## TO DO:
Write out all the entries word for word and omit any pictures.

Collected data entries:
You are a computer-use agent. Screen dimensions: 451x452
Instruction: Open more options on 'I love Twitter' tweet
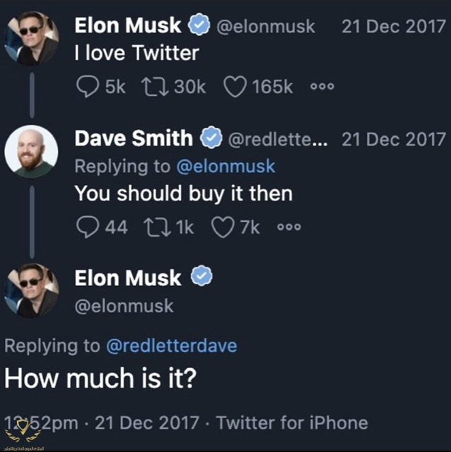(321, 87)
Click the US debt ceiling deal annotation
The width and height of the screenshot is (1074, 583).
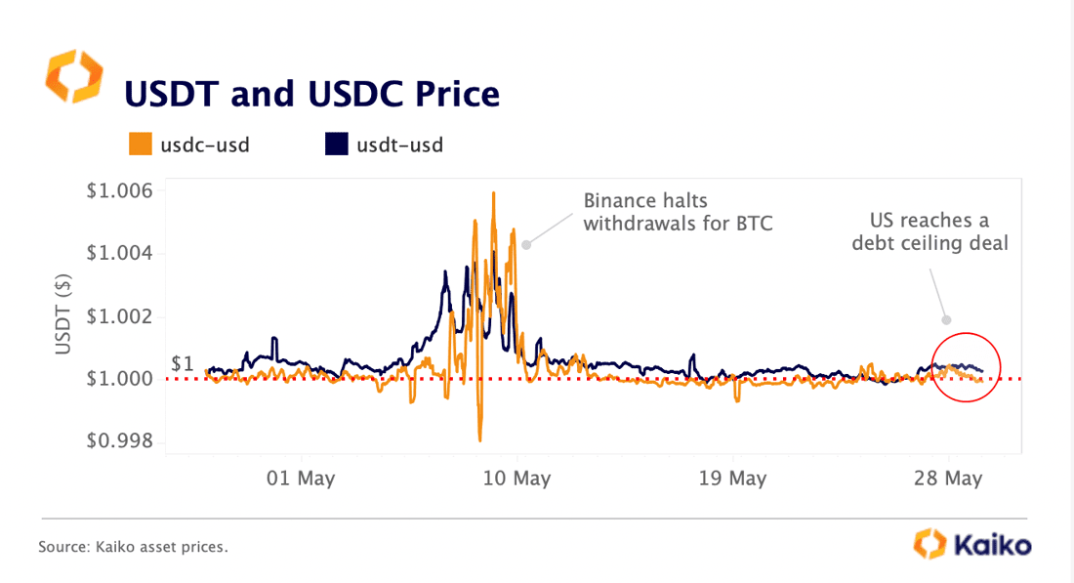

## SOLUTION BELOW:
You are a computer-use agent. Screen dimensions: 451x452
Instruction: Open more options on 'I love Twitter' tweet
(321, 87)
Click the US debt ceiling deal annotation
The width and height of the screenshot is (1074, 583).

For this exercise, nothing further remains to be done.